Cemiplimab for Locally Advanced and Metastatic Cutaneous Squamous-Cell Carcinomas: Real-Life Experience from the French CAREPI Study Group
Round 1
Reviewer 1 Report
Important contribution to the literature with data on ECOG PS > 1 and immunocompromised patients, with the limitations of the study design and limited follow-up.
Specific comments:
Summary – poor English, can be improved
Abstract – also English wording could be improved.
Intro – incorrect to state that patients with regional or distant metastases have a 4% mortality rate
Limitations – should add that PFS results may not be very accurate as follow up imaging was according standard of care, so may have been done at different timepoints
Conclusion – wording needs to be modified – not correct to state that there was a a protective effect of primary on a head-or-neck site for PFS
Ref 28 and 26 are the same. 28 is the abstract from conference presentation so is not needed as 26 is the corresponding manuscript .
Author Response
Please see the attachment
Author Response File: Author Response.docx
Reviewer 2 Report
Many thanks for the opportunity of reviewing this paper. This is an outstanding, well-written and a worthy manucript. I only have some minor points.

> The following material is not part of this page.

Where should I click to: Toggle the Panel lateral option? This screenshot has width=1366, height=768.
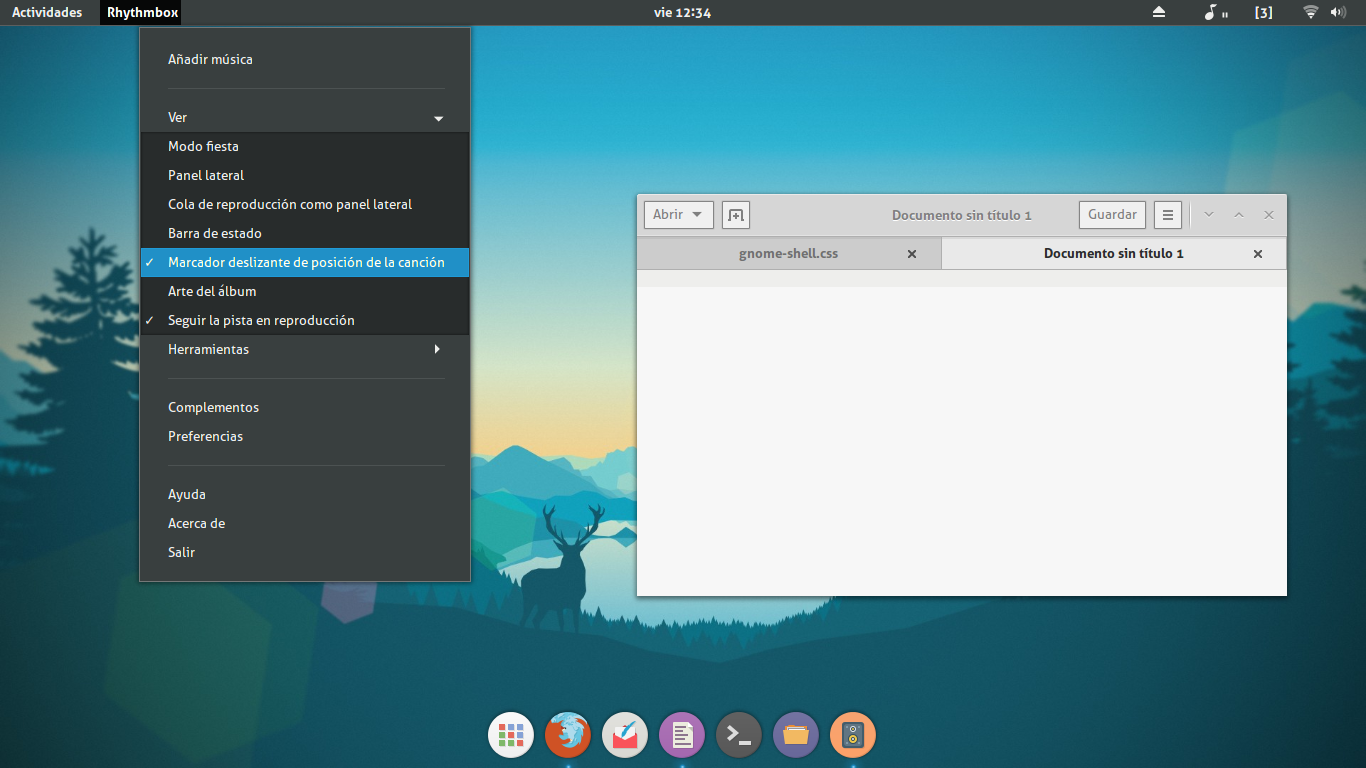click(206, 175)
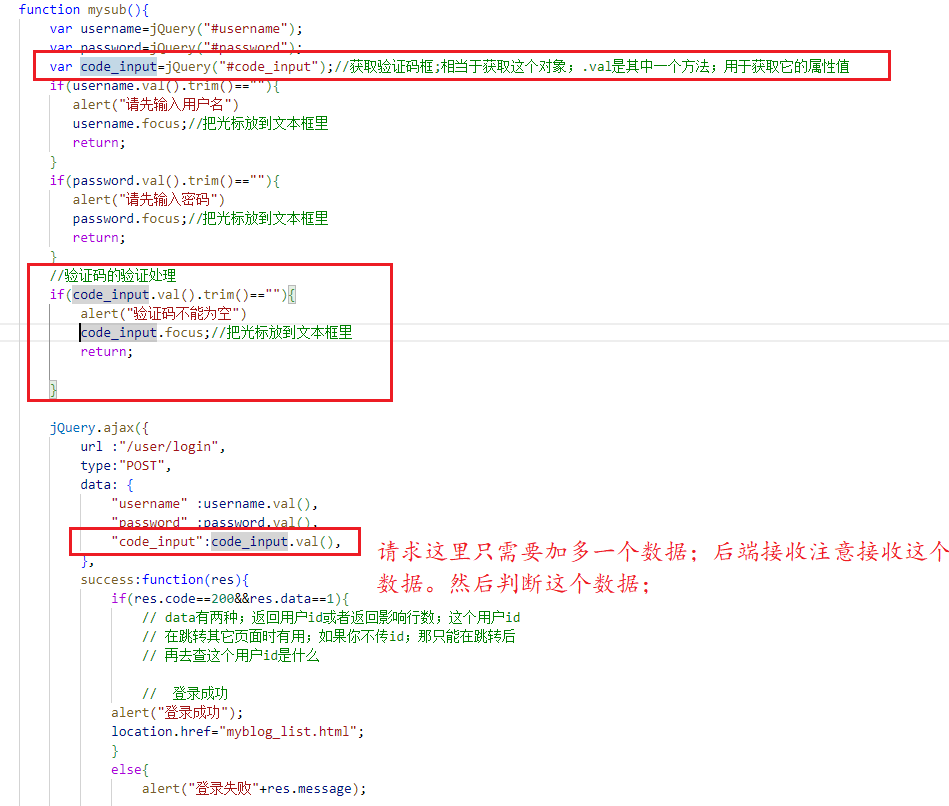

- When refering to neurotropism, do the authors refer to PNI…? IF this was the case, specifying the nerve diameter <0.1 or ≥0.1mm would be desirable.
- It would be interesting to have the stage at diagnosis and a more detailed information on the clinical and histopathological features of the tumors. Nevertheless, it may be difficult to obtain in such a multicenter setting and thus I consider this optional in this context. It is interesting that there were no differences in respone to treatment in patients naïve versus previously treated, and depending on the CSCC stage (local/regional/distant).
- In line 266 (27 to 28%... is this an error..?)
- In line 312 and 315, please change CSSC by CSCC
- Concerning the protective effect detected in H&N located CSCCs, the authors should compare their prognostic features with that of tumors located out of the H&N or should comment that it is difficult to attribute a protective effect of a CSCC located in the H&N area in terms of anti-PD1 response. There may be other features, more common in H&N tumors in this cohort that might impact on cemiplimab response. In the models, there are not much tumor features beyond tumor location.
- Do the authors found a better response in patients with TRAEs…? They may include it in the models in case they found it is associated with better response.
I would have been great to see waterfall and spider plots to see how responses were graphically.